Across the rest of the developed world. Most coal generators are slated to be shut by 2030, which is when the International Energy Agency says we should be out of thermal coal if there's to be any hope of meeting the target of keeping global warming to 1.5 degrees. 

 

MIKE:
So it's very difficult for the companies and particularly so for AGL, which is probably the most exposed of all the energy generators in Australia simply because it has this legacy load of so much coal fired power.


To parrot Josh Frydenberg, boards are ultimately responsible, but there's no doubt that AGL was under enormous political pressure and that the changes that Vesey had in mind were substantially kiboshed by political intervention. 

 

BETH:
Mike thanks so much for your time.

 

MIKE:
Thank you very much for having me. 

[Advertisement]

[Theme Music Starts]

BETH:
Also in the news today..

Archival tape -- [Lygon Street Crowds Cheering]

 

BETH:
There were joyful scenes across Australia yesterday, as supporters of the Italian national soccer team turned out in droves to celebrate the country’s victory in the European Championship.

Archival tape -- Lygon Street Crowds:

“Italia!
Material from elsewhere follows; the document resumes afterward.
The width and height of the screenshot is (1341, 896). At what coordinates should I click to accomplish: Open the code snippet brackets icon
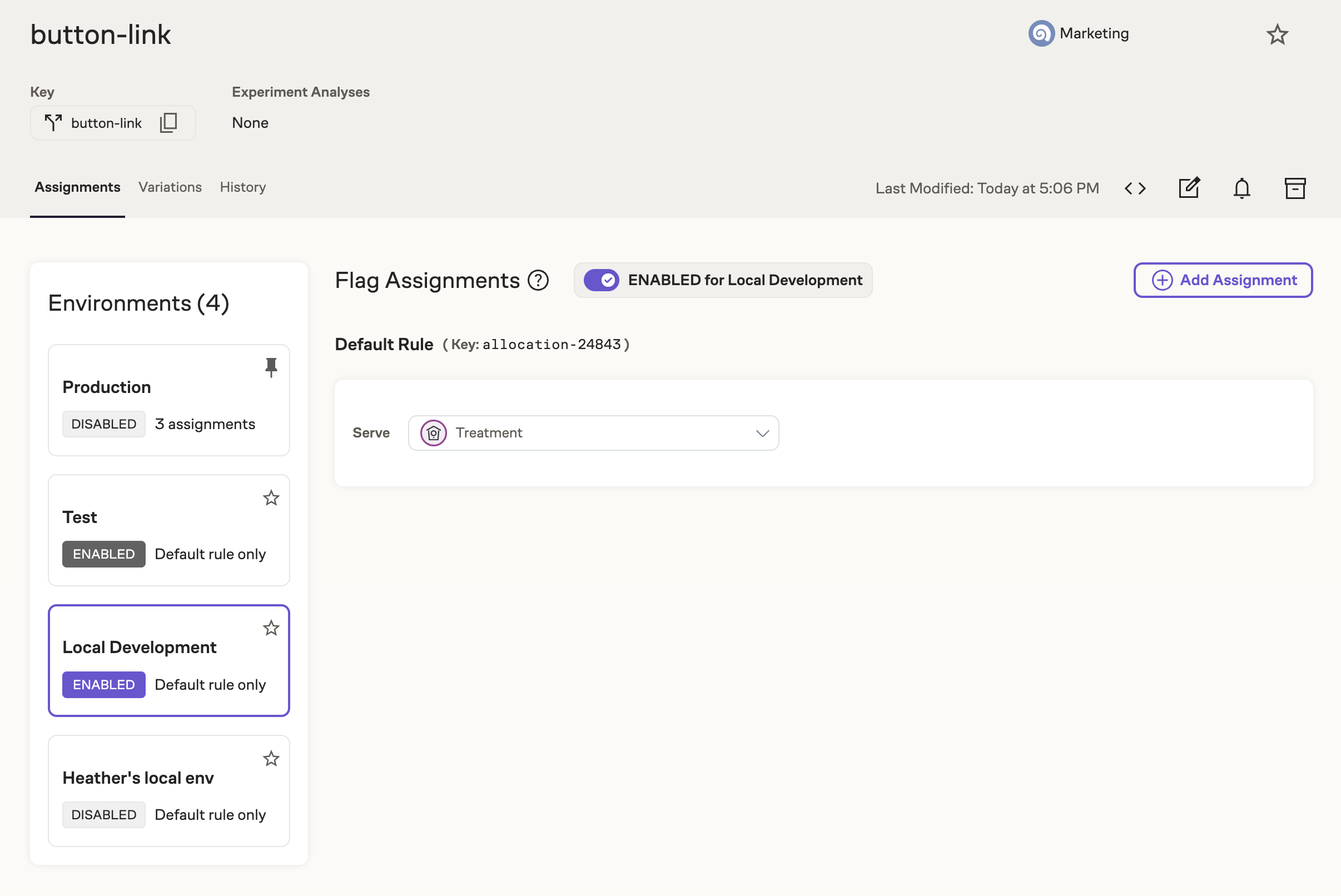tap(1135, 188)
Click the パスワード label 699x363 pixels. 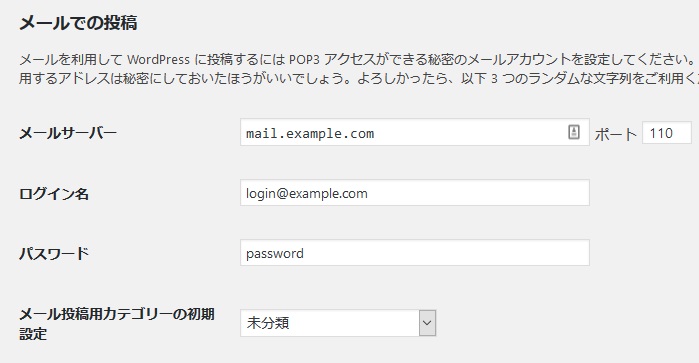[x=54, y=253]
Italia!” 

BETH:
Lygon Street in Melbourne was packed with thousands of fans cheering Italy’s win over England, which came down to a penalty shootout.

  
Archival tape -- [
Lygon Street Crowds Cheering]

 

BETH:
And in New South Wales, Premier Gladys Berejiklian in a press conference on Monday was unable to say when Greater Sydney’s extended lockdown would end.

The state recorded 112 new cases yesterday, the highest daily total yet in the current outbreak.

 

I’m Beth Atkinson-Quinton, this is 7am. I’ll see ya tomorrow.